Dataset entries:
☆ ☆ ☆ ☆ ☆
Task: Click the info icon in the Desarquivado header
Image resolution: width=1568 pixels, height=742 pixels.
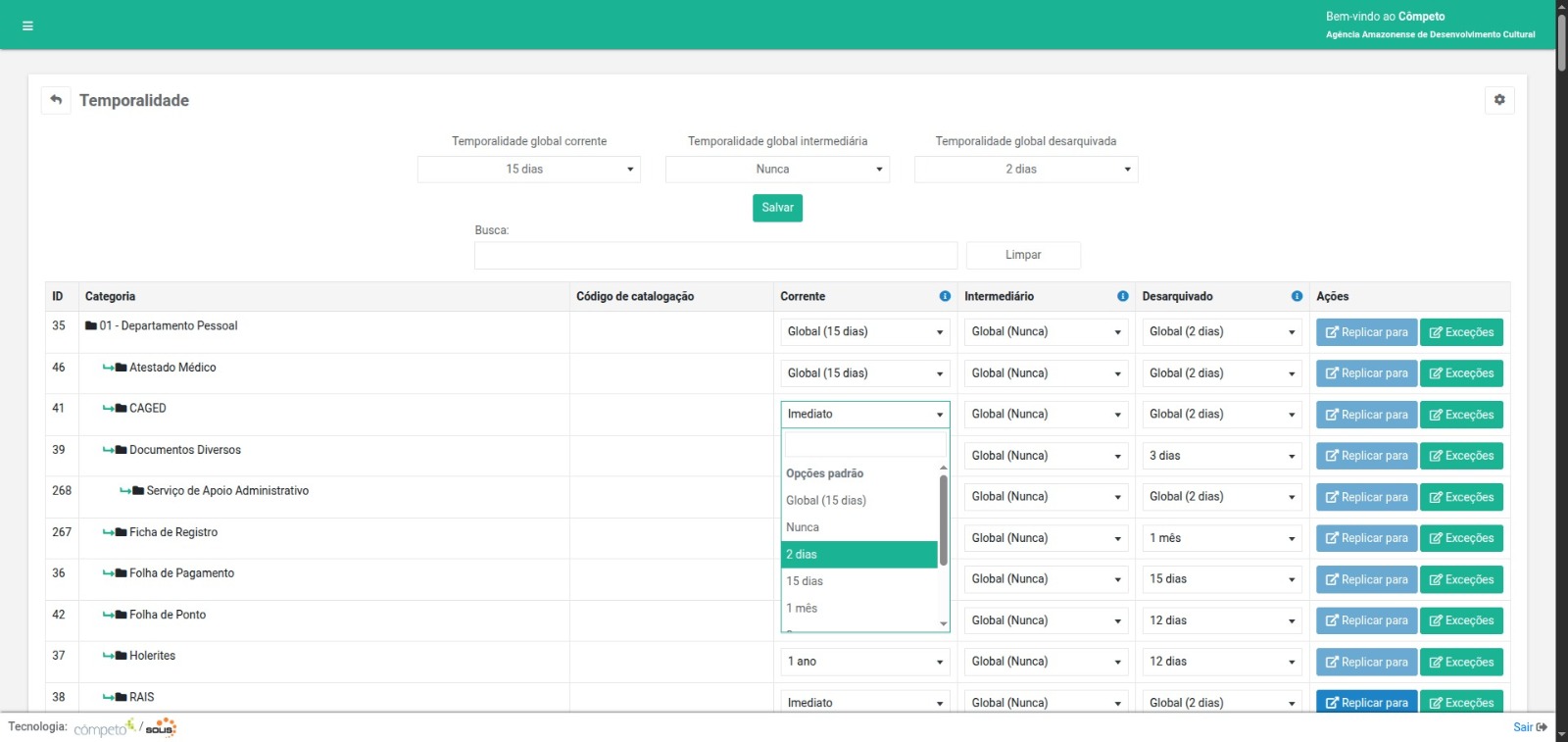Action: pos(1297,296)
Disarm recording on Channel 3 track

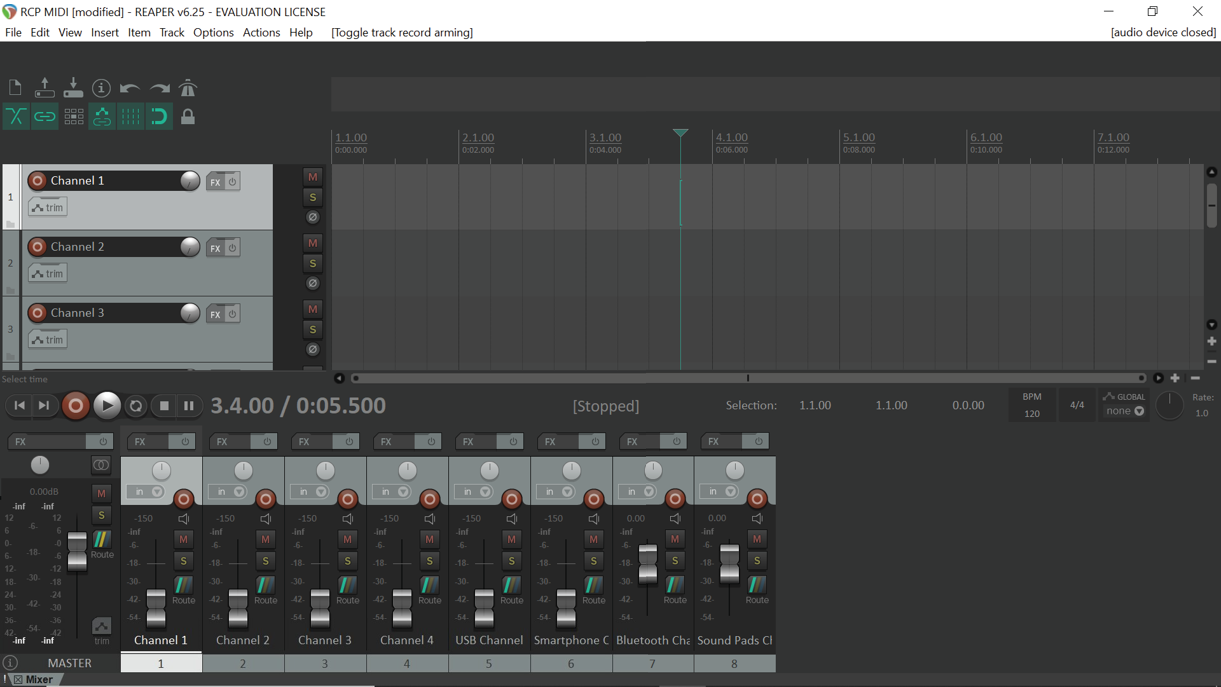click(37, 313)
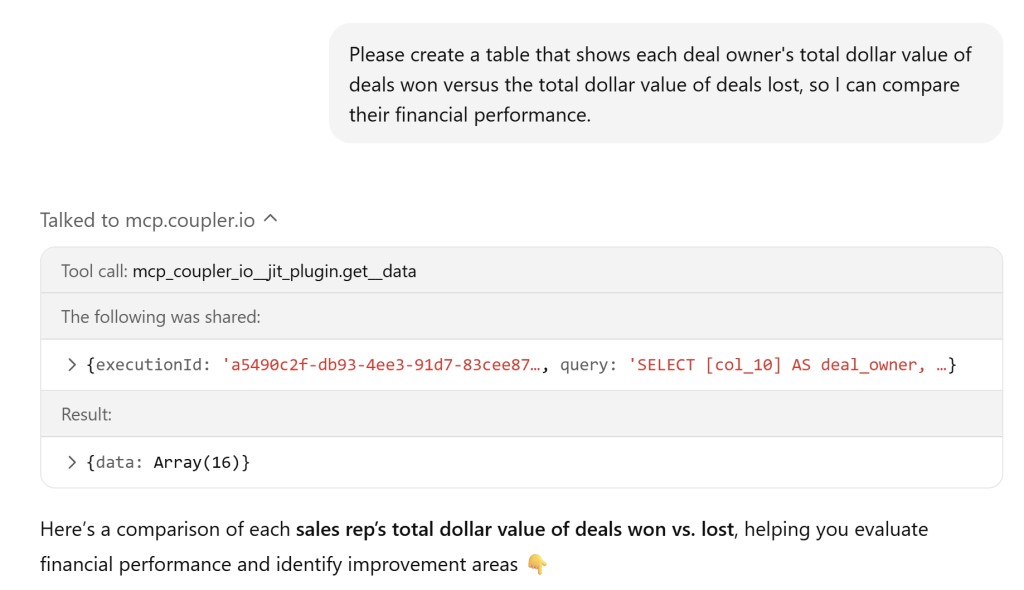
☆ ☆ ☆ ☆ ☆
### Activity
Set down every record word for word and leave out the pictures.

### Result of the task
Task: Click the info icon in the Desarquivado header
Image resolution: width=1568 pixels, height=742 pixels.
Action: pos(1297,296)
Disarm recording on Channel 3 track

click(37, 313)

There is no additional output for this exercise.